===== Supplied information
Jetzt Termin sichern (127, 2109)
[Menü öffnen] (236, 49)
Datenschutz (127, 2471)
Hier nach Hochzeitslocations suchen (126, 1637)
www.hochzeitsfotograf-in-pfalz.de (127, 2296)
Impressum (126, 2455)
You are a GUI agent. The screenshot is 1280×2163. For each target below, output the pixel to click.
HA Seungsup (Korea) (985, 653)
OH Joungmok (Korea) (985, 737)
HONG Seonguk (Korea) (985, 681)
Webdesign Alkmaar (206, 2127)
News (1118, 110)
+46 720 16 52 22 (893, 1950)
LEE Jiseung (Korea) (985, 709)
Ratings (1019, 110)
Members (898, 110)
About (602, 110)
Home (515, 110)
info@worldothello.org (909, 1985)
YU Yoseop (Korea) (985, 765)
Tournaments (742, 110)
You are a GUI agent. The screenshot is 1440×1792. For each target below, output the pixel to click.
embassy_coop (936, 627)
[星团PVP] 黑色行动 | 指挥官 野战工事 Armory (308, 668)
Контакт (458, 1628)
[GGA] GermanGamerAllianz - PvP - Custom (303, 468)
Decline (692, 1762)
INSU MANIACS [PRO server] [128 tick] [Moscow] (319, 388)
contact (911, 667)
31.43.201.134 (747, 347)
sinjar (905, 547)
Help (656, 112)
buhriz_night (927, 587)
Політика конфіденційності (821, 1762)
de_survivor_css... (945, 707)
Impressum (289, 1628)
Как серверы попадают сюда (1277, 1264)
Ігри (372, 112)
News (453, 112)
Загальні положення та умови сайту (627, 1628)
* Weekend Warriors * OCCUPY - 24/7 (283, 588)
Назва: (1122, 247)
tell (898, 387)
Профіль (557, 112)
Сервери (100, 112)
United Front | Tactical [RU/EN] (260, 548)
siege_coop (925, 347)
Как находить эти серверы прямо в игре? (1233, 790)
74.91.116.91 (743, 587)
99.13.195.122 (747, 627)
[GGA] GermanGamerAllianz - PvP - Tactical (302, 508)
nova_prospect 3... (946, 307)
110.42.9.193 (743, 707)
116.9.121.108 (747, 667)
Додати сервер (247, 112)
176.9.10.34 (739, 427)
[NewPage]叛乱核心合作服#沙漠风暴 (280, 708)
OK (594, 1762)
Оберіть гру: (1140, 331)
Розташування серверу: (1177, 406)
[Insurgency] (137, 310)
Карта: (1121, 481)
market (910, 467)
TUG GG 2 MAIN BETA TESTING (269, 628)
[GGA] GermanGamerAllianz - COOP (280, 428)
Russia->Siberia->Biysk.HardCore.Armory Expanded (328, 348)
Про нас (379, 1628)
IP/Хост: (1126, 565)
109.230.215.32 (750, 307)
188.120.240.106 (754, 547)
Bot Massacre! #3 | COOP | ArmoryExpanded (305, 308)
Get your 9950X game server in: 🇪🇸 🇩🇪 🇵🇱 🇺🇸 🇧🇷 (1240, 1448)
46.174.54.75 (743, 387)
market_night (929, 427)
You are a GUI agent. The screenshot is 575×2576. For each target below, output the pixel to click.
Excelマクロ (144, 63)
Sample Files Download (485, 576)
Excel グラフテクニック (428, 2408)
==========
**What is required**
Output every one of the entries above line for line, unchanged and in their original order.

**Correct output**
Jetzt Termin sichern (127, 2109)
[Menü öffnen] (236, 49)
Datenschutz (127, 2471)
Hier nach Hochzeitslocations suchen (126, 1637)
www.hochzeitsfotograf-in-pfalz.de (127, 2296)
Impressum (126, 2455)
You are a GUI agent. The screenshot is 1280×2163. For each target below, output the pixel to click.
HA Seungsup (Korea) (985, 653)
OH Joungmok (Korea) (985, 737)
HONG Seonguk (Korea) (985, 681)
Webdesign Alkmaar (206, 2127)
News (1118, 110)
+46 720 16 52 22 (893, 1950)
LEE Jiseung (Korea) (985, 709)
Ratings (1019, 110)
Members (898, 110)
About (602, 110)
Home (515, 110)
info@worldothello.org (909, 1985)
YU Yoseop (Korea) (985, 765)
Tournaments (742, 110)
You are a GUI agent. The screenshot is 1440×1792. For each target below, output the pixel to click.
embassy_coop (936, 627)
[星团PVP] 黑色行动 | 指挥官 野战工事 Armory (308, 668)
Контакт (458, 1628)
[GGA] GermanGamerAllianz - PvP - Custom (303, 468)
Decline (692, 1762)
INSU MANIACS [PRO server] [128 tick] [Moscow] (319, 388)
contact (911, 667)
31.43.201.134 (747, 347)
sinjar (905, 547)
Help (656, 112)
buhriz_night (927, 587)
Політика конфіденційності (821, 1762)
de_survivor_css... (945, 707)
Impressum (289, 1628)
Как серверы попадают сюда (1277, 1264)
Ігри (372, 112)
News (453, 112)
Загальні положення та умови сайту (627, 1628)
* Weekend Warriors * OCCUPY - 24/7 (283, 588)
Назва: (1122, 247)
tell (898, 387)
Профіль (557, 112)
Сервери (100, 112)
United Front | Tactical [RU/EN] (260, 548)
siege_coop (925, 347)
Как находить эти серверы прямо в игре? (1233, 790)
74.91.116.91 (743, 587)
99.13.195.122 (747, 627)
[GGA] GermanGamerAllianz - PvP - Tactical (302, 508)
nova_prospect 3... (946, 307)
110.42.9.193 (743, 707)
116.9.121.108 (747, 667)
Додати сервер (247, 112)
176.9.10.34 (739, 427)
[NewPage]叛乱核心合作服#沙漠风暴 (280, 708)
OK (594, 1762)
Оберіть гру: (1140, 331)
Розташування серверу: (1177, 406)
[Insurgency] (137, 310)
Карта: (1121, 481)
market (910, 467)
TUG GG 2 MAIN BETA TESTING (269, 628)
[GGA] GermanGamerAllianz - COOP (280, 428)
Russia->Siberia->Biysk.HardCore.Armory Expanded (328, 348)
Про нас (379, 1628)
IP/Хост: (1126, 565)
109.230.215.32 (750, 307)
188.120.240.106 (754, 547)
Bot Massacre! #3 | COOP | ArmoryExpanded (305, 308)
Get your 9950X game server in: 🇪🇸 🇩🇪 🇵🇱 🇺🇸 🇧🇷 (1240, 1448)
46.174.54.75 (743, 387)
market_night (929, 427)
You are a GUI agent. The screenshot is 575×2576. For each target below, output the pixel to click.
Excelマクロ (144, 63)
Sample Files Download (485, 576)
Excel グラフテクニック (428, 2408)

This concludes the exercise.